▶ _Short task A_
List every full calendar date (month, day, and year) that appears in the tobacco allotment excerpt, giving each date once.
▶ _Short task B_
Output as a two-column CSV with the headers instruction and response, one CSV line per row, the rows that follow the tobacco allotment excerpt from the line with "Click inside the message text area" up to and including the line with "(x=1434, y=269)". Put each field in quotation marks, turn any line breaks into spaces, and leave out the pictures.

▶ _Excerpt provided_
+++
The County Committee on January 12, 1960 mailed a Special Notice of Farm Acreage Allotment and Marketing Quota to plaintiff for each of the two farms in question, notifying him that his 1960 flue-cured tobacco acreage allotment as to each farm was reduced for the reason that plaintiff filed, aided or acquiesced in the filing of a false acreage report with respect to the acreage of tobacco grown on the farm. Plaintiff thereupon filed applications for review of the reduced allotments and a hearing by the Review Committee was held on April 12, 1960. The Review Committee upheld the actions of the County Committee by determining that the applications for review should be denied. Plaintiff then filed this suit for review of the Review Committee's determinations.

This cause came on for hearing on July 11, 1960, at which time counsel for all parties was present and the matter was fully presented.

Counsel for plaintiff insists that the County Committee did not have the right to reduce the allotments and that the allotment reduction notices dated January 12, 1960 are, therefore, void since plaintiff was not afforded a hearing as provided in Tobacco Marketing County Handbook (4-TB). This position is not tenable. Even if we assume, as plaintiff insists, that the Handbook has the force and effect of law, I find that such hearing would not be required in view of the stipulation, entered into by plaintiff's counsel on July 21, 1959 in Civil Action No. 7038, that the Department of Agriculture reserved the right to reduce plaintiff's tobacco allotments for the 1960-61 marketing year for the alleged violations which occurred involving the 1958 crop. The record discloses that the County Committee held a hearing on January 6, 1959, which plaintiff did not attend due to illness and that the County Committee held a hearing on January 19, 1959, which plaintiff did attend. Further, plaintiff was afforded a full, fair and impartial hearing before the Review Committee on April 12, 1960, at which he was represented by counsel and which is the only hearing required by the Agricultural Adjustment Act ( 7 U.S.C.A. § 1363) and the regulations of the Secretary of Agriculture promulgated pursuant thereto ( 24 Federal Register 6895, 7243).
+++
▶ _Records for the exercise_

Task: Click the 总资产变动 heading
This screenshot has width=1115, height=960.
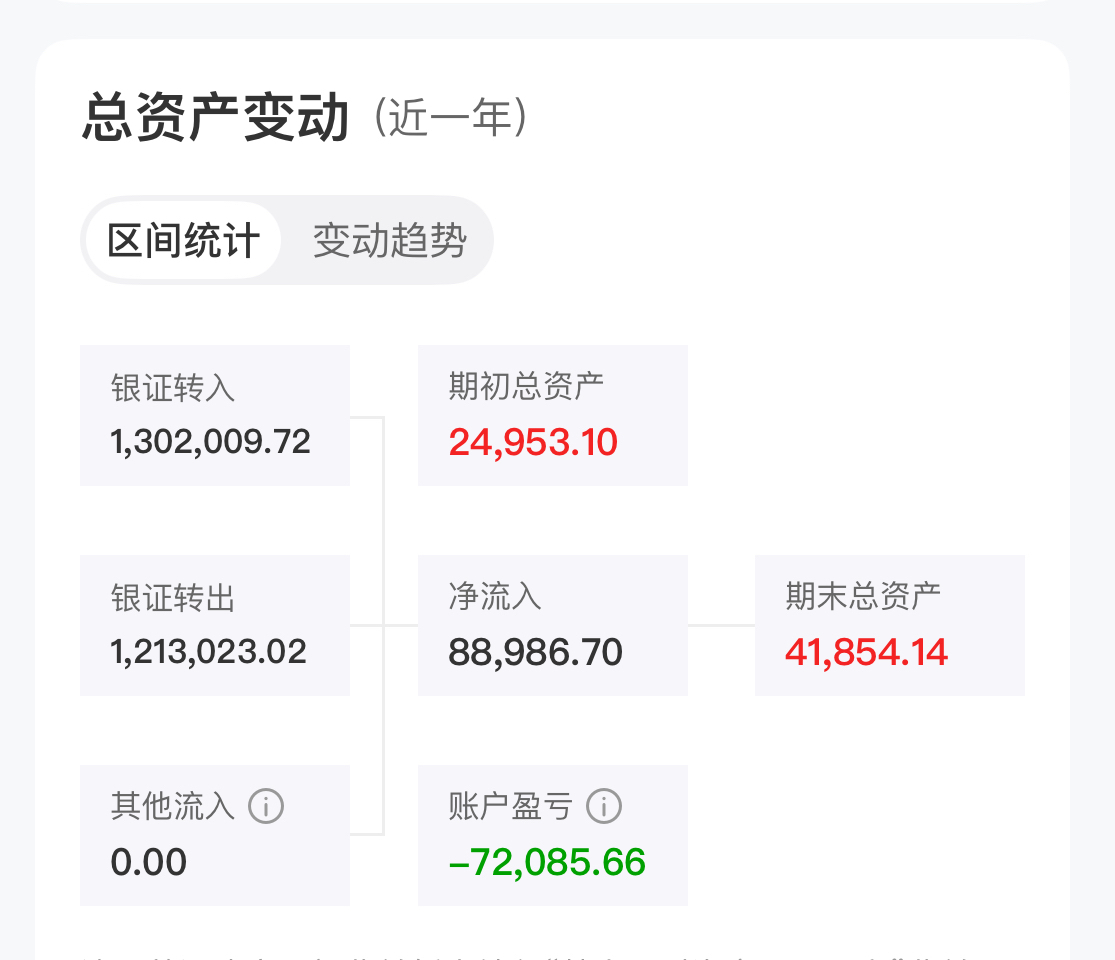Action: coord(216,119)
+++
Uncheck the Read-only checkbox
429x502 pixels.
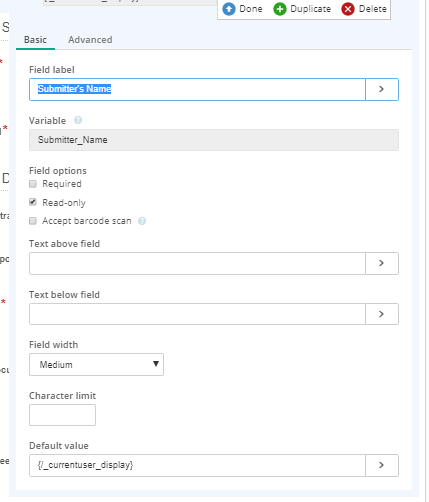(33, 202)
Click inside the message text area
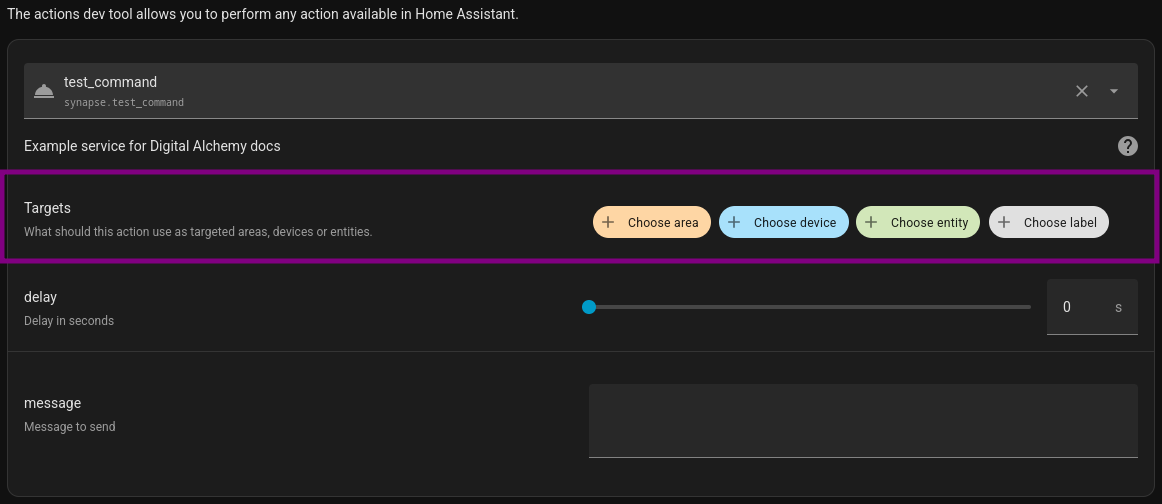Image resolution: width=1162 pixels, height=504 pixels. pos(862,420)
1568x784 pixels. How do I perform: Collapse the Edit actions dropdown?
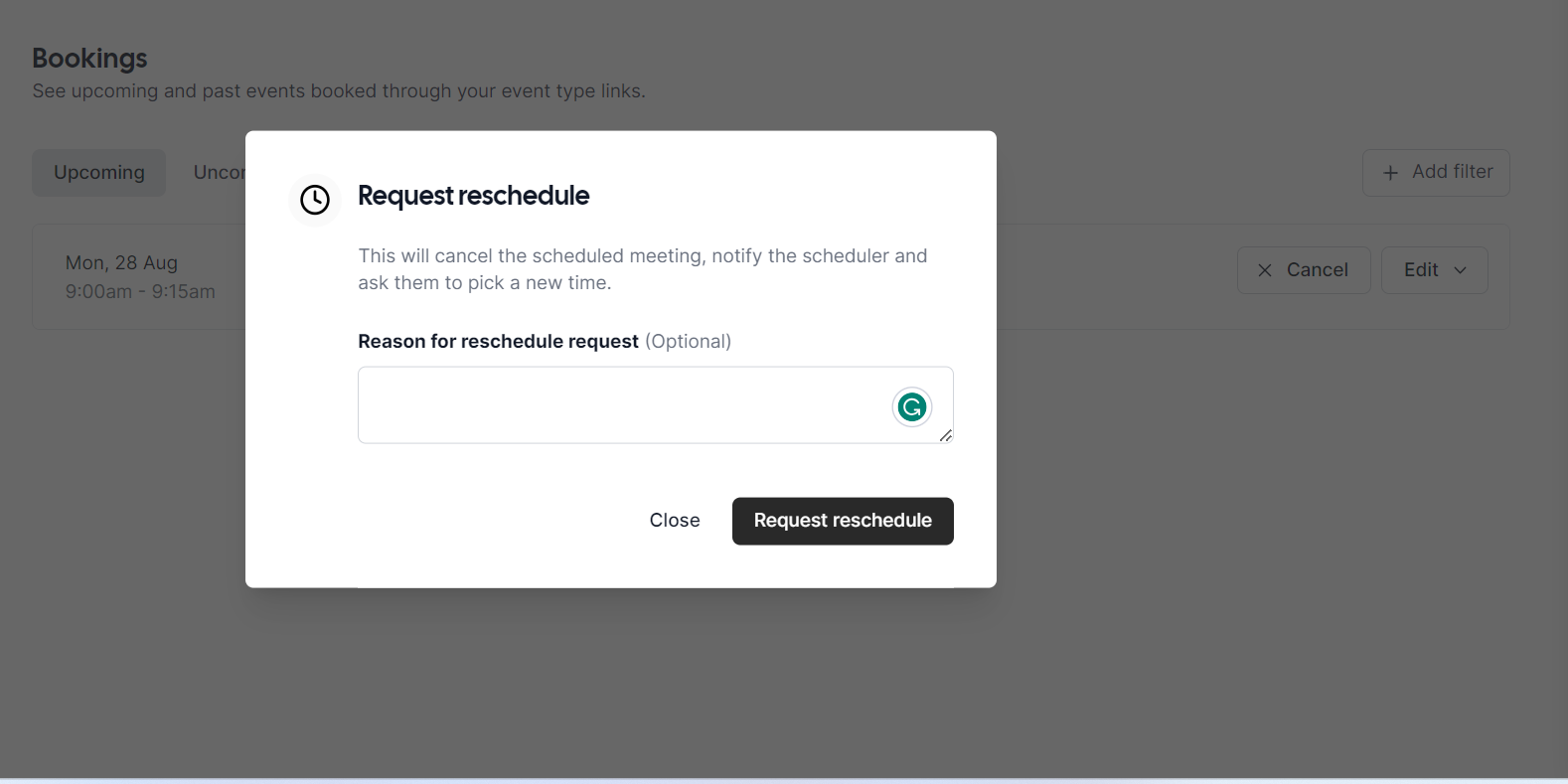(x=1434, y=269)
+++
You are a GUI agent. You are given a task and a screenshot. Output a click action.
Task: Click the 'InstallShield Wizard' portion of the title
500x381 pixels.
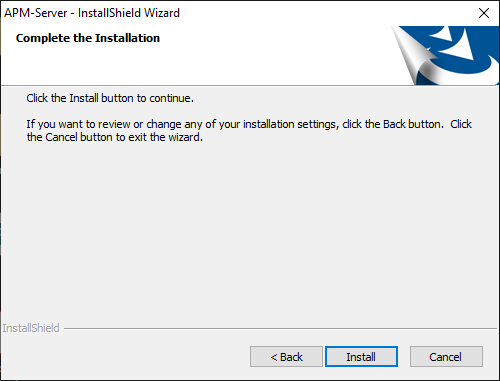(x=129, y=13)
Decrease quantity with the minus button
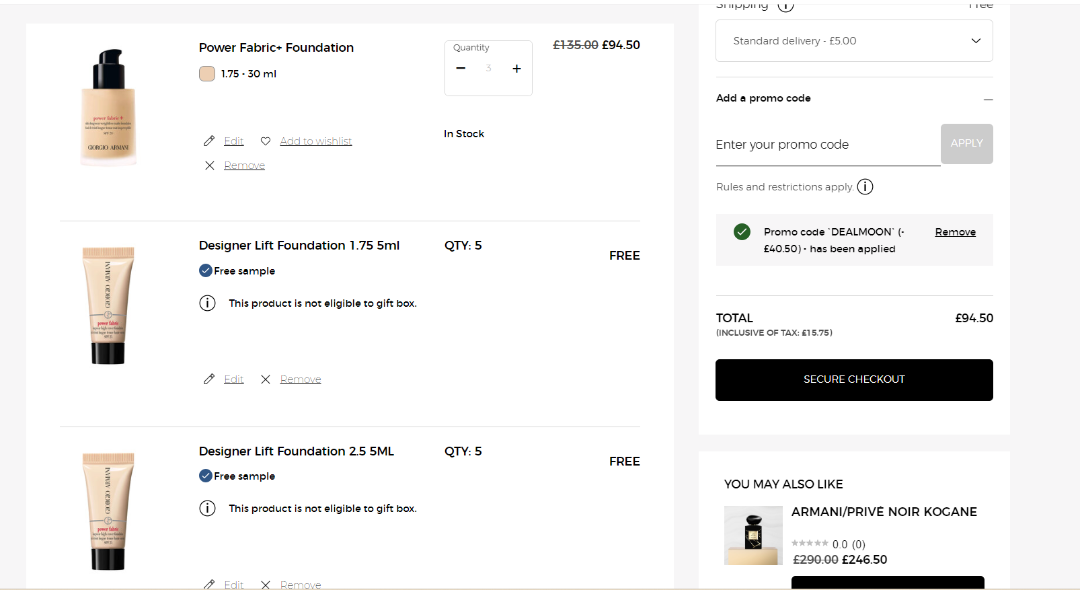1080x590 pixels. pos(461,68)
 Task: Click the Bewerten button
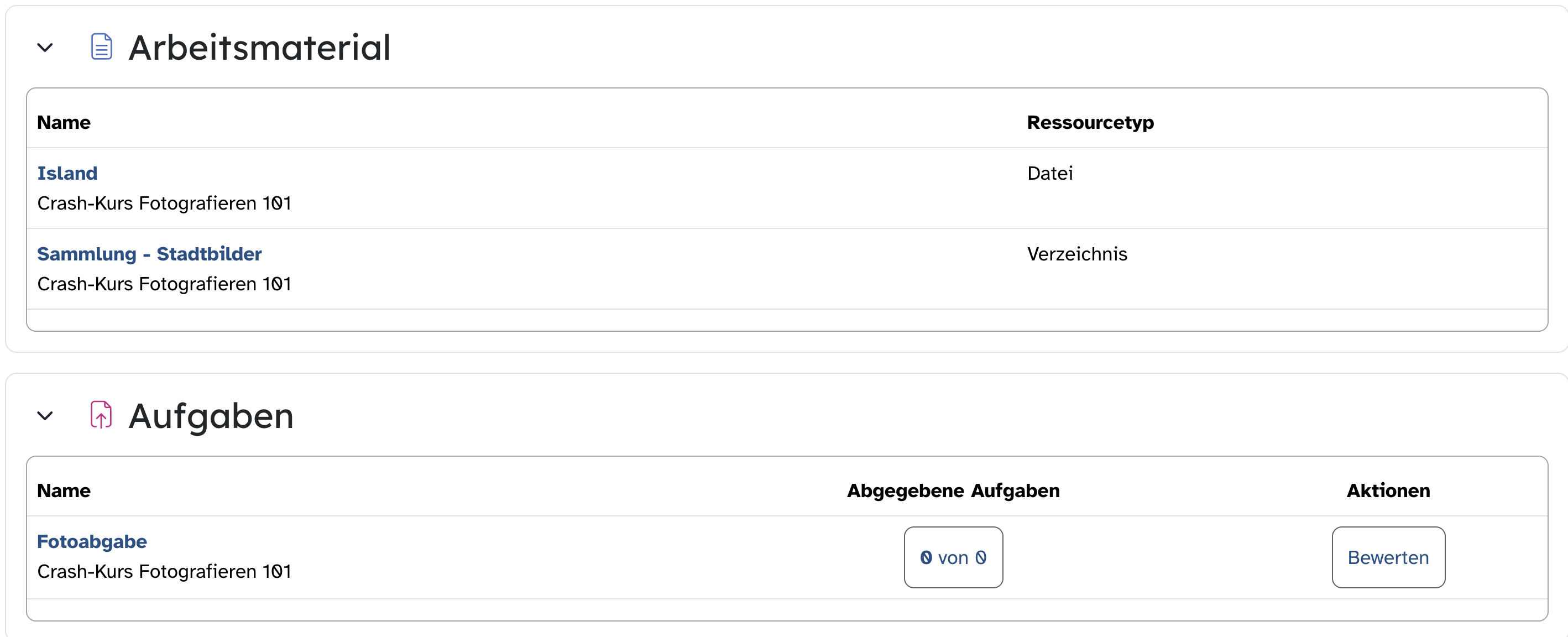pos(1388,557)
+++
▶ _Final answer A_
January 12, 1960
April 12, 1960
July 11, 1960
July 21, 1959
January 6, 1959
January 19, 1959

▶ _Final answer B_
instruction,response
"Click inside the message text area","Image resolution: width=1162 pixels, height=504 pixels. pos(862,420)"
"1568x784 pixels. How do I perform: Collapse the Edit actions dropdown?","(x=1434, y=269)"